Внезапно тишину нарушила Нина Васильевна, которая выдала по обыкновению едким голосом:
— Мда, Горелова, а мы и не знали, что ты умеешь так играть и петь. А почему ты тогда со всех смотров самодеятельности уклонялась?
— А что это за песня? — спросила Аннушка. — Революционная какая-то? Я ее ещё не слышала. И что такое "плюхи"?
Я что-то промямлила, затем, когда внимание переключилось на следующего исполнителя — черноусого мужика (его, кстати, звали Генка), встала и пошла в палатку спать, хоть и было светло. Руки у меня подрагивали. Что-то нервы совсем ни к чёрту… то камень… то плюхи…
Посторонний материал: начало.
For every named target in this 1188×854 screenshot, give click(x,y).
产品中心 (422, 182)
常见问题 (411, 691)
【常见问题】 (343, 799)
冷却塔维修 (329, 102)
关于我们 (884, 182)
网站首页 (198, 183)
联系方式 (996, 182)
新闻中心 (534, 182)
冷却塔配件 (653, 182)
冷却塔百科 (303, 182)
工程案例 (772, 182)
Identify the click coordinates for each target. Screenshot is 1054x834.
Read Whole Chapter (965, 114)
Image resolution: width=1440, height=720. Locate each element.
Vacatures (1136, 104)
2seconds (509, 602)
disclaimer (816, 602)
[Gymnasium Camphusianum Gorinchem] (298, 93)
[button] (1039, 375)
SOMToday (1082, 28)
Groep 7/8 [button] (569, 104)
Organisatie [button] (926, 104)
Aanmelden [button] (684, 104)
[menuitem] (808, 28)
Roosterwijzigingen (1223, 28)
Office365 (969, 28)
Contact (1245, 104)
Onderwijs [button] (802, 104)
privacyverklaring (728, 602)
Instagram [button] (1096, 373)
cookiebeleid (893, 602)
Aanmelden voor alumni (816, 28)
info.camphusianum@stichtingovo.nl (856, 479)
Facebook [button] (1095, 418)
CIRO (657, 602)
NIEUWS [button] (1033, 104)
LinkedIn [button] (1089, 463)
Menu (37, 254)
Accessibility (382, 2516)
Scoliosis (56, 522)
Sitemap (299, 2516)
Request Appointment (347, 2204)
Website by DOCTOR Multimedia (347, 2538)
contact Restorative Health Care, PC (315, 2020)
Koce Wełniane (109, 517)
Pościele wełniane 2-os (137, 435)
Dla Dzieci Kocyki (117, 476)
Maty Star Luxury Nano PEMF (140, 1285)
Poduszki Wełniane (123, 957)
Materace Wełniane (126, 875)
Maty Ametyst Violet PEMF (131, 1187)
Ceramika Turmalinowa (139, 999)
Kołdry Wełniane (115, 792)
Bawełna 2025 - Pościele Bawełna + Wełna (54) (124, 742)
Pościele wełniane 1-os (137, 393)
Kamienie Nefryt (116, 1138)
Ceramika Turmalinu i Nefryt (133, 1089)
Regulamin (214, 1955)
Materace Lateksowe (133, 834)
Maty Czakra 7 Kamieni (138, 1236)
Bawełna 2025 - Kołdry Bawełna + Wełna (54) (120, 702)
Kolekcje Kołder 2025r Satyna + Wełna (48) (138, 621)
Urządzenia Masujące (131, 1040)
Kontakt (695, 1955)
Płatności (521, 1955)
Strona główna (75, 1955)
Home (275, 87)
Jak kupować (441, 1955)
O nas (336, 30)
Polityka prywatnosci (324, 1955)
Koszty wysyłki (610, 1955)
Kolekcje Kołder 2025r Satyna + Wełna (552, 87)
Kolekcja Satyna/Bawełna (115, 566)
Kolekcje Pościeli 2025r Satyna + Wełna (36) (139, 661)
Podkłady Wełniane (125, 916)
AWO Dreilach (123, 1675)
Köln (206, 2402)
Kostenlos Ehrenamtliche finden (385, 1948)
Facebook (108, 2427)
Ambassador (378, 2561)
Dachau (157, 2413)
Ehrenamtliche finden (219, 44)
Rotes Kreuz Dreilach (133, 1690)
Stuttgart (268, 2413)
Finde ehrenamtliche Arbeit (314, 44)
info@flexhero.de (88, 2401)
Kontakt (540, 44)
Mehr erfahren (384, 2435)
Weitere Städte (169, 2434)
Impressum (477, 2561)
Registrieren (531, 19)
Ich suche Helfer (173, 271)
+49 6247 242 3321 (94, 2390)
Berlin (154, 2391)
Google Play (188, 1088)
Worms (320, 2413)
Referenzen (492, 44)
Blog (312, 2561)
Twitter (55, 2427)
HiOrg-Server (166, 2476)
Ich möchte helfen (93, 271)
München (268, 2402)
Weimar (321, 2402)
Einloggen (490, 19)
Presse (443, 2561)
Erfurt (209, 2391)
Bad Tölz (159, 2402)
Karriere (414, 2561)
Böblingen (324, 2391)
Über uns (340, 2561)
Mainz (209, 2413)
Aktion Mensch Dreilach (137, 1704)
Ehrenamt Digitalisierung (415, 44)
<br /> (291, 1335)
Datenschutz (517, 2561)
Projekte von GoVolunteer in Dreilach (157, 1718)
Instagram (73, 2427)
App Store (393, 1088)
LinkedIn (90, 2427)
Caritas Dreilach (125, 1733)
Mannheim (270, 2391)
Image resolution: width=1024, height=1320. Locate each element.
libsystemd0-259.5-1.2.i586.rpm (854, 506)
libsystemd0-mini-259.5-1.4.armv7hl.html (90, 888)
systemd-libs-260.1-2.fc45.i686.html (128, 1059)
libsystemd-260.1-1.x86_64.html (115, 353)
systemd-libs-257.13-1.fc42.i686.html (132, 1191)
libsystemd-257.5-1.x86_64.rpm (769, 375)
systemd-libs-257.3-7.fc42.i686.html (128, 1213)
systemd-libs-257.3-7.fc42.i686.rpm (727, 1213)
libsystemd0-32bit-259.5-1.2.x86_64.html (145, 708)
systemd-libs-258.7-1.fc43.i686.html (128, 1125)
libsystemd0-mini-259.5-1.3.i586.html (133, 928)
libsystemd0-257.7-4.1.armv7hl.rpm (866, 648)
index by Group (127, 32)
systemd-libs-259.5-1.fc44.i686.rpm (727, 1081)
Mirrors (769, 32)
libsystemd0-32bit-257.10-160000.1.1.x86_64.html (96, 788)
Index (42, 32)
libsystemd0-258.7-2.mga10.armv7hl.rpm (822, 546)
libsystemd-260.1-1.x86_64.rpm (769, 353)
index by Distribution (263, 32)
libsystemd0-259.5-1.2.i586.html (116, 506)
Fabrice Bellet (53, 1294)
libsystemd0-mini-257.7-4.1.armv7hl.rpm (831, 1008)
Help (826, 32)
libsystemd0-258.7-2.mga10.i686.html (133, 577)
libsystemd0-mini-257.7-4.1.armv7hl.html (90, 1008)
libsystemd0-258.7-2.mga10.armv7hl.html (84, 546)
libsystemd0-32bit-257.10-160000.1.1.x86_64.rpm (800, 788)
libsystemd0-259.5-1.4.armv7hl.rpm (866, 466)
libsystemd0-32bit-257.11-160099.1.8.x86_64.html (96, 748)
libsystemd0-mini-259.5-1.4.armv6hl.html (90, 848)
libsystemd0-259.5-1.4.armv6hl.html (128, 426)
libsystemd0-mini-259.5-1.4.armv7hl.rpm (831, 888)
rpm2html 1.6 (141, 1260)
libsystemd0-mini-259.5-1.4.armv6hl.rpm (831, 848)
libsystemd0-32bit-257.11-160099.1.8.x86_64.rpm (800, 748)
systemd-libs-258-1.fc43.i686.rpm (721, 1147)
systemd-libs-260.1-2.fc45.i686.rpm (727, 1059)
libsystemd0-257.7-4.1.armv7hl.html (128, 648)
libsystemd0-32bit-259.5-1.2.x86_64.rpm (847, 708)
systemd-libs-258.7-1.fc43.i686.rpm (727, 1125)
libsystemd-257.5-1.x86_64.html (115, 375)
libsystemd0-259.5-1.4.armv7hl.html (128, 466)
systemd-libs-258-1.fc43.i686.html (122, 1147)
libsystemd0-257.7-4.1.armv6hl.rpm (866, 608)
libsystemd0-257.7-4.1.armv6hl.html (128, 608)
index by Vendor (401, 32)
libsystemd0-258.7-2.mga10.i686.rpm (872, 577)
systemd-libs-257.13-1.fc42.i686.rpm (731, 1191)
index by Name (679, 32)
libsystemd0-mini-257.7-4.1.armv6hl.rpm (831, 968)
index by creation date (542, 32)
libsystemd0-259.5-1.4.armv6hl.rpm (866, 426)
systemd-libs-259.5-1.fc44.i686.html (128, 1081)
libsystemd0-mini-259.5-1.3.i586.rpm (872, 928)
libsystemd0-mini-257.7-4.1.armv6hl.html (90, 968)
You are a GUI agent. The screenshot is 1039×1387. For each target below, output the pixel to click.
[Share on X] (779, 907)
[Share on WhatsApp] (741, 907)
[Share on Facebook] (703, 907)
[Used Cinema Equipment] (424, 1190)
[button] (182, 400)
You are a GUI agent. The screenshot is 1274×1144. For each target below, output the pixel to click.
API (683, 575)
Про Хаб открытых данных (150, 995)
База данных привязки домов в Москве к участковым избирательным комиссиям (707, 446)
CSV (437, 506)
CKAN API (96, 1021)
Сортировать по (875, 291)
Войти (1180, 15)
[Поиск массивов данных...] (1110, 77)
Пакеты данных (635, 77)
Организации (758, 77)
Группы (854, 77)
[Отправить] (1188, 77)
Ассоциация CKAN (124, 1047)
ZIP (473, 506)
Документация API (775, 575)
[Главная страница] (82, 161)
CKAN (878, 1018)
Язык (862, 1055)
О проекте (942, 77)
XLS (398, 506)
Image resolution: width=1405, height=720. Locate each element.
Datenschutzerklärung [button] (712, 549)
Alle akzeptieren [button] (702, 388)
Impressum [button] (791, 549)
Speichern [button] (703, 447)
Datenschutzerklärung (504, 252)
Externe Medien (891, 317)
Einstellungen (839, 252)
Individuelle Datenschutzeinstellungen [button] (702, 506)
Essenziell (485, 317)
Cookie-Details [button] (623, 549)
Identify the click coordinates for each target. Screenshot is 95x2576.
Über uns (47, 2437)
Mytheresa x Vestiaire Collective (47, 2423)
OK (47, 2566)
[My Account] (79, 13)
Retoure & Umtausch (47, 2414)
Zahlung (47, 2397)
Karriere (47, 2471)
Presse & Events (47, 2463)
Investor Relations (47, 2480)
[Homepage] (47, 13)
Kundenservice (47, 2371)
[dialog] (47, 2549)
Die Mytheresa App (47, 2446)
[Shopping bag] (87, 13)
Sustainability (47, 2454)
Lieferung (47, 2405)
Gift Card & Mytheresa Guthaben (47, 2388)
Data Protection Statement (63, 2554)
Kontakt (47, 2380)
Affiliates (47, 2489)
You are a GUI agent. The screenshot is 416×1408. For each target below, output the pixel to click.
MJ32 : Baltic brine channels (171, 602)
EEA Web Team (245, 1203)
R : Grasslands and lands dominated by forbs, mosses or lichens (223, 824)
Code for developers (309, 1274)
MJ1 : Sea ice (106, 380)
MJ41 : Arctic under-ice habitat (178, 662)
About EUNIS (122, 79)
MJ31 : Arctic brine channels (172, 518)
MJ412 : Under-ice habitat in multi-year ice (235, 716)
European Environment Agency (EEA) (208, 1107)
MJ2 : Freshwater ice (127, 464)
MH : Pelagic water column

По щеке мазнуло порывом мокрого ветра, и я заторопилась. Нога зацепилась за корень ерника — я поскользнулась на мокрой траве, растянулась у входа в мою палатку, задев рукой что-то мерзкое. Я глянула и обомлела — прямо у входа в палатку лежали две мертвые мыши. Без голов. Головы лежали отдельной кучкой.
Больше от неожиданности, чем с перепугу я заорала.
— Настоящая женская месть — страшная сила! Даже у кошки, — флегматично прокомментировал Митька, когда все выскочили на мои крики. И весь лагерь накрыл дружный гомерический хохот.
Ну, а что — да, боюсь я мышей! Особенно мертвых.
А утром дождь перестал и вернулись наши. Они принесли страшную весть…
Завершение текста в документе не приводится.